Saved data entries:
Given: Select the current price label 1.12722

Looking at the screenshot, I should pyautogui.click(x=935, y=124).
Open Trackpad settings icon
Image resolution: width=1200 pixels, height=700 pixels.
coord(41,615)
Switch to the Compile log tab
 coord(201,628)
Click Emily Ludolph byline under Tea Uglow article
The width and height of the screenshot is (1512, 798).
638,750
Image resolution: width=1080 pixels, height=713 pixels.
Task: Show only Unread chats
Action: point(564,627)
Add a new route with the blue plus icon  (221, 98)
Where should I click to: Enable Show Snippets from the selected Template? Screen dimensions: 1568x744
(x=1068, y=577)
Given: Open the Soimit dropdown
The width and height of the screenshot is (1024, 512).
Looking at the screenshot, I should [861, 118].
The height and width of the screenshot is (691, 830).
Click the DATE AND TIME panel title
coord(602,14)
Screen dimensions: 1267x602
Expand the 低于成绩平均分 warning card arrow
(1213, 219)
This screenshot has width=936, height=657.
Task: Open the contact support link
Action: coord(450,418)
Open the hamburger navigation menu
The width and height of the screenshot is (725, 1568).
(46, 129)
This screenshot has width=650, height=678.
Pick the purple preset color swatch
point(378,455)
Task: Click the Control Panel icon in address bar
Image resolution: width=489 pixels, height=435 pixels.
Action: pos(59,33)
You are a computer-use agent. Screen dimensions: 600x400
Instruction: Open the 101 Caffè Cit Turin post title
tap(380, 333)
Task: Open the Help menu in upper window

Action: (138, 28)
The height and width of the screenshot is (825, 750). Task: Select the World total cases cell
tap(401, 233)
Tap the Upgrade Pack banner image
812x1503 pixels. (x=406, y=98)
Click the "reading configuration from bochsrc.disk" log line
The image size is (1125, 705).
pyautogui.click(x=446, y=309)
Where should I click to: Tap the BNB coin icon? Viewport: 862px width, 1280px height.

◆ Brief:
Restate the data in full so that no line differs from the original.

◆ Solution to this exercise:
Given: Select the current price label 1.12722

Looking at the screenshot, I should pyautogui.click(x=935, y=124).
Open Trackpad settings icon
Image resolution: width=1200 pixels, height=700 pixels.
coord(41,615)
Switch to the Compile log tab
 coord(201,628)
Click Emily Ludolph byline under Tea Uglow article
The width and height of the screenshot is (1512, 798).
638,750
Image resolution: width=1080 pixels, height=713 pixels.
Task: Show only Unread chats
Action: point(564,627)
Add a new route with the blue plus icon  (221, 98)
Where should I click to: Enable Show Snippets from the selected Template? Screen dimensions: 1568x744
(x=1068, y=577)
Given: Open the Soimit dropdown
The width and height of the screenshot is (1024, 512).
Looking at the screenshot, I should [861, 118].
The height and width of the screenshot is (691, 830).
Click the DATE AND TIME panel title
coord(602,14)
Screen dimensions: 1267x602
Expand the 低于成绩平均分 warning card arrow
(1213, 219)
This screenshot has width=936, height=657.
Task: Open the contact support link
Action: coord(450,418)
Open the hamburger navigation menu
The width and height of the screenshot is (725, 1568).
(46, 129)
This screenshot has width=650, height=678.
Pick the purple preset color swatch
point(378,455)
Task: Click the Control Panel icon in address bar
Image resolution: width=489 pixels, height=435 pixels.
Action: pos(59,33)
You are a computer-use agent. Screen dimensions: 600x400
Instruction: Open the 101 Caffè Cit Turin post title
tap(380, 333)
Task: Open the Help menu in upper window

Action: (138, 28)
The height and width of the screenshot is (825, 750). Task: Select the World total cases cell
tap(401, 233)
Tap the Upgrade Pack banner image
812x1503 pixels. (x=406, y=98)
Click the "reading configuration from bochsrc.disk" log line
The image size is (1125, 705).
pyautogui.click(x=446, y=309)
Where should I click to: Tap the BNB coin icon? Viewport: 862px width, 1280px height.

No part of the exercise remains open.